Although Rafael Nadal’s straight-sets US Open final win over Kevin Anderson was hardly a surprising result, the Spaniard showed another example of how he has reinvented the game. Long known for his intense topspin and mental strength, Nadal stretched the limits of the court by returning serve from the outskirts of Arthur Ashe Stadium.
Vamos-Rafa in deep warning track position to return serv pic.twitter.com/HprmIk4vDE— Brad Gilbert (@bgtennisnation) September 10, 2017
It’s like the 31-year-old is playing in another dimension.

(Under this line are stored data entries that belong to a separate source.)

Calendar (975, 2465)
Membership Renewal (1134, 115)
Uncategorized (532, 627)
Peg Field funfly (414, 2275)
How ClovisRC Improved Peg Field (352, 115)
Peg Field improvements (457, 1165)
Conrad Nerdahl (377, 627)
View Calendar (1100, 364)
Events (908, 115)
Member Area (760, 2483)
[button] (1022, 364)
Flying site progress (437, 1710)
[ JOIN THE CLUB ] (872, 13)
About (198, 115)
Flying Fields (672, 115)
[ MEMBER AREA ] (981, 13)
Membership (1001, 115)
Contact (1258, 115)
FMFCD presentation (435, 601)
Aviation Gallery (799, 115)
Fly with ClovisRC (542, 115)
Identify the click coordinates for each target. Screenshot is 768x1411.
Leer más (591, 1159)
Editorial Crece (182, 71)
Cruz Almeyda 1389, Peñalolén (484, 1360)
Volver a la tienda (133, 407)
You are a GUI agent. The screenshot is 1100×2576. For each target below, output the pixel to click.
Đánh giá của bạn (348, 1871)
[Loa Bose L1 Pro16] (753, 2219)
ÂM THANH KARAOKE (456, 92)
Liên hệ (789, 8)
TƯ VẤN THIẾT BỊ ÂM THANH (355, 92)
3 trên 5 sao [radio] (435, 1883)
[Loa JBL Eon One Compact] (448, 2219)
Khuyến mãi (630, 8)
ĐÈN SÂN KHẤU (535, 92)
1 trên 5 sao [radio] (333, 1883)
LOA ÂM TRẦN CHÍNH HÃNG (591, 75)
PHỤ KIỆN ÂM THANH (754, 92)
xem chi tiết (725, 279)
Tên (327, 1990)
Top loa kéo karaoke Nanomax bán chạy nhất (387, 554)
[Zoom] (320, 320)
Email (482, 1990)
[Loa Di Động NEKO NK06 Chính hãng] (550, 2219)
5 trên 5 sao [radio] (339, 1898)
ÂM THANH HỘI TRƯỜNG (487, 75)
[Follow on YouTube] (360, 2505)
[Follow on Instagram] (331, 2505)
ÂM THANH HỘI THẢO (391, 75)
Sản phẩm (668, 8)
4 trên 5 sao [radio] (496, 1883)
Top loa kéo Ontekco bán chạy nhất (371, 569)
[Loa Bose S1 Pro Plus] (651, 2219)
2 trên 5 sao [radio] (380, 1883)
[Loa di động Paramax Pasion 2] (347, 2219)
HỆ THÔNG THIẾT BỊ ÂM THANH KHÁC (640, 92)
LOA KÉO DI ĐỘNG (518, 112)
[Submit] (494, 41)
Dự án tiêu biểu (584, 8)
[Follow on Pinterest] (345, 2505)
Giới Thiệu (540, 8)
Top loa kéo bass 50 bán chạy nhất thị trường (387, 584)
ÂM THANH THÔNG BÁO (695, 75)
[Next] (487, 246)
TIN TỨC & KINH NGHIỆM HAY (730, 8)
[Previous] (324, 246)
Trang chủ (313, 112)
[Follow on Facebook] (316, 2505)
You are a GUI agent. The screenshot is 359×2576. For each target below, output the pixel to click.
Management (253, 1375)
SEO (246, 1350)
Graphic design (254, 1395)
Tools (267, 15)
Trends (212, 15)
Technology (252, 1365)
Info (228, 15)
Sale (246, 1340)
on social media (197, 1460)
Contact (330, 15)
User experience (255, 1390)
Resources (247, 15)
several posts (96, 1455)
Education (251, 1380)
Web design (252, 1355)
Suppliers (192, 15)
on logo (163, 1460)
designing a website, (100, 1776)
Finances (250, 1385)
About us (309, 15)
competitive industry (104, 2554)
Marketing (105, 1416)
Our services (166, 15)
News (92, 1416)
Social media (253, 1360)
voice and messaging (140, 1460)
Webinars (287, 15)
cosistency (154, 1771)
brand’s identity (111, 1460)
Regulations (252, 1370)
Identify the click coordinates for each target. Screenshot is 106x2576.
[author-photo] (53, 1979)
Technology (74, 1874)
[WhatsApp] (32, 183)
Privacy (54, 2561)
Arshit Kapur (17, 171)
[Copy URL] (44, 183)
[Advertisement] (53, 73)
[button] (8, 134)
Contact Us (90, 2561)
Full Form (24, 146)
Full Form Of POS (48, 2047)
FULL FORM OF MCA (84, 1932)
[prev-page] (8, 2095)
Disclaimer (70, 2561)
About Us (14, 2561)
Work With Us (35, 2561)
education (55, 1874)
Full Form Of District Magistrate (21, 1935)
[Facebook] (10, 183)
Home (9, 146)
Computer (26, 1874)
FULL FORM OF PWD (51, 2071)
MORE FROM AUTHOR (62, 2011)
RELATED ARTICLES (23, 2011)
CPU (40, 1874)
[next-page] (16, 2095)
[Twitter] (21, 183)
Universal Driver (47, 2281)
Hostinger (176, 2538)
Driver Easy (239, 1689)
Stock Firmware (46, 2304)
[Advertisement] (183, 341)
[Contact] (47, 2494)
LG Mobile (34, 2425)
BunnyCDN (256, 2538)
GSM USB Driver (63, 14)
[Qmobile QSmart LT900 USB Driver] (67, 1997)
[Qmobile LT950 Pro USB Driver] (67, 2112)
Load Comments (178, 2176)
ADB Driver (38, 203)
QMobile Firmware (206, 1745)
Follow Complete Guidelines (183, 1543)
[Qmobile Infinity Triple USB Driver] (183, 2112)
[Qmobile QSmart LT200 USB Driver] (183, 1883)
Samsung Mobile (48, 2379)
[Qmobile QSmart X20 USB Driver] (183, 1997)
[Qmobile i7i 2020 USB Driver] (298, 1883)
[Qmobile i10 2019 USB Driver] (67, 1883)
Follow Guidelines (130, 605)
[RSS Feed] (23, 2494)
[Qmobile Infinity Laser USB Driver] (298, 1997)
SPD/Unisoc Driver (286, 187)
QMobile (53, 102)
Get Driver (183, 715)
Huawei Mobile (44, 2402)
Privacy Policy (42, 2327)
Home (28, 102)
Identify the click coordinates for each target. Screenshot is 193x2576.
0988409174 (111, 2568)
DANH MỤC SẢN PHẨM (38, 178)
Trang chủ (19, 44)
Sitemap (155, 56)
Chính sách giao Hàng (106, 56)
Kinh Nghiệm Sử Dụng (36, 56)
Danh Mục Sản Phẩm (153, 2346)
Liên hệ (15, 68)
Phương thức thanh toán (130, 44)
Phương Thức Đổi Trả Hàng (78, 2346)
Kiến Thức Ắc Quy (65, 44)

"Any farther back and they will ask him for his ticket" - Chris Fowler on ESPN on how far back Nadal stands to return Anderson's serve— Randy Walker (@TennisPublisher) September 10, 2017
The 16-time major winner has incorporated this strategy against big servers before, using it to thwart Roger Federer's net attacks in the 2014 Australian Open semifinals. The risk is that Nadal gives up serving angles and leaves his own court more open. The rewards are his excellent margins and increased time to return serves by hitting deeper and carving unusual angles.
Rafa stands so far back to return Anderson's serve that his subsequent move to the baseline is akin to a net rush. It's working. #USOpen— Ed McGrogan (@EdMcGrogan) September 10, 2017
Early in the match, Nadal spun back in a crazy return that whirled around and over a hesitant 6'8" Anderson.
Coming into the match, Anderson talked about how important it would be to control the court. Instead, he was forced into uncomfortable approach shots at critical times and won only 16 of 34 points at net.
By the second set, Nadal transitioned from a defensive attack to aggressively punching more winners than Anderson (15 to 6) and using the court like an exercise in advanced geometry. The world No. 1 never wavered in his tactics, and Anderson was unable to respond. He failed to create a single breakpoint opportunity.
this is the most dominant performance by an invisible person since Kevin Bacon in "Hollow Man" pic.twitter.com/f9aR4pjbL3— Ricky Dimon (@Dimonator) September 10, 2017
Never underestimate the heart—I mean, the unorthodox tactics—of a champ. Nadal's ultra-deep return position got him all the breaks he needed— Steve Tignor (@SteveTignor) September 10, 2017
Credit Nadal’s talent, unconventional style and competitive heart. It's clear he's also one of the great thinkers in the game. He adapts, readjusts and finds ways to deliver new strokes for familiar results.